*** SUPPLIED MATERIAL Section Begins ***
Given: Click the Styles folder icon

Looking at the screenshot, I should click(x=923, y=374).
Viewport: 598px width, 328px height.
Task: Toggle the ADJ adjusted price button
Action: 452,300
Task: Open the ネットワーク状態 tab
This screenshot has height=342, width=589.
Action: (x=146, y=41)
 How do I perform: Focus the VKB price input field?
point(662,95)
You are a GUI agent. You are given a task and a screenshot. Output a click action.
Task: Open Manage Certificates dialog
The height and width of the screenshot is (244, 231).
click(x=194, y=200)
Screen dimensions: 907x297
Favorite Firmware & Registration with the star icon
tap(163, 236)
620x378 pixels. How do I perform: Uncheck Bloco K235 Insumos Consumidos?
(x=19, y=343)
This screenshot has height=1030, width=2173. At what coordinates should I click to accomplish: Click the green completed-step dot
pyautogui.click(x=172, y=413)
*** SUPPLIED MATERIAL Section Ends ***
*** SUPPLIED MATERIAL Section Begins ***
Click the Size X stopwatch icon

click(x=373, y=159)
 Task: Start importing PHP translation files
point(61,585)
*** SUPPLIED MATERIAL Section Ends ***
*** SUPPLIED MATERIAL Section Begins ***
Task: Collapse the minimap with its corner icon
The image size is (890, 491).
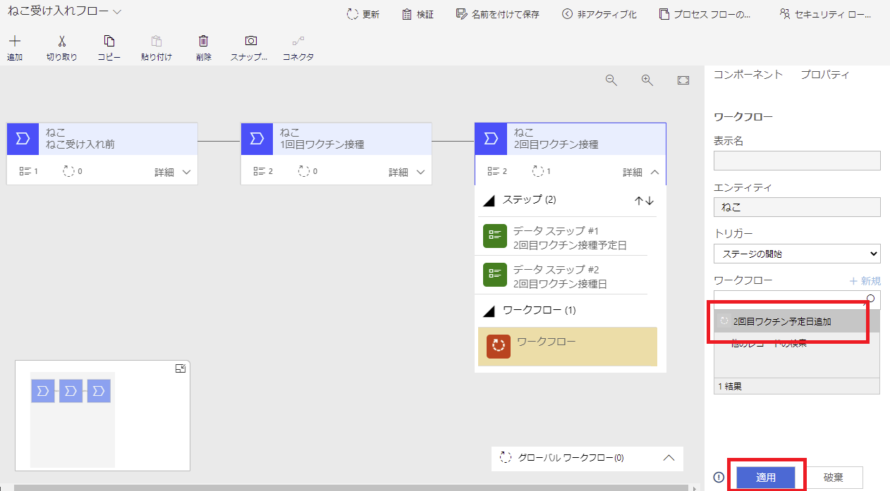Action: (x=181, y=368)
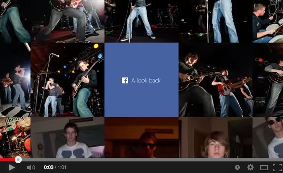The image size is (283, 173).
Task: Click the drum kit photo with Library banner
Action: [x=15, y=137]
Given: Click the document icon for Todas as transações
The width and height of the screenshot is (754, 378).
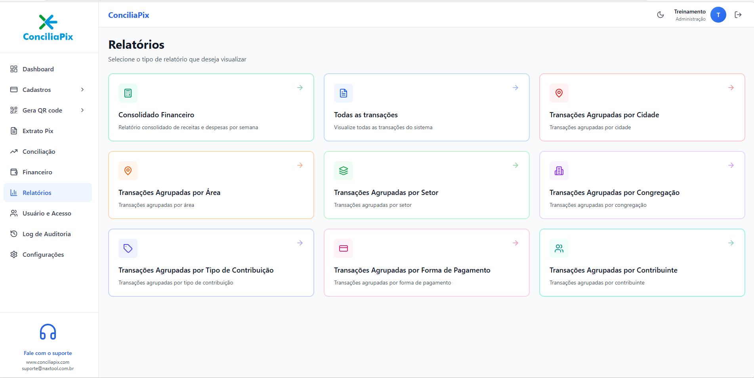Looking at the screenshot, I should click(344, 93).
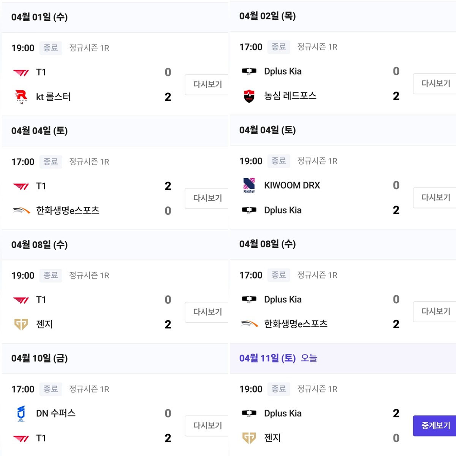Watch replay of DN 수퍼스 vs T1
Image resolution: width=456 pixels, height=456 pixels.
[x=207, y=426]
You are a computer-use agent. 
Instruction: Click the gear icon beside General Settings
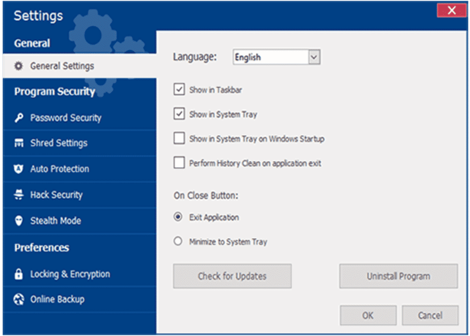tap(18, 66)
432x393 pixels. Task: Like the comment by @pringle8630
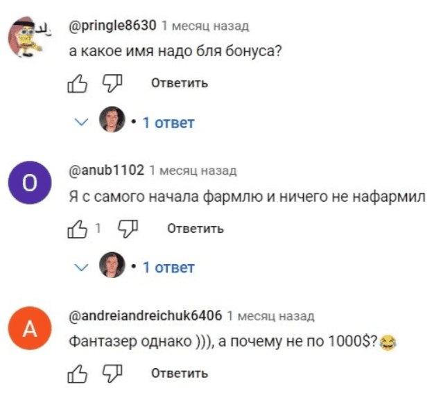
*** SUPPLIED MATERIAL Section Ends ***
## WHAT YOU SHOULD DO
From the material above, retype precisely the lines between the line holding "Given: Click the Styles folder icon" and the line holding "Task: Open Manage Certificates dialog", inclusive, and nothing beyond them.

## SOLUTION FOR THIS TASK
Given: Click the Styles folder icon

Looking at the screenshot, I should click(x=923, y=374).
Viewport: 598px width, 328px height.
Task: Toggle the ADJ adjusted price button
Action: 452,300
Task: Open the ネットワーク状態 tab
This screenshot has height=342, width=589.
Action: (x=146, y=41)
 How do I perform: Focus the VKB price input field?
point(662,95)
You are a GUI agent. You are given a task and a screenshot. Output a click action.
Task: Open Manage Certificates dialog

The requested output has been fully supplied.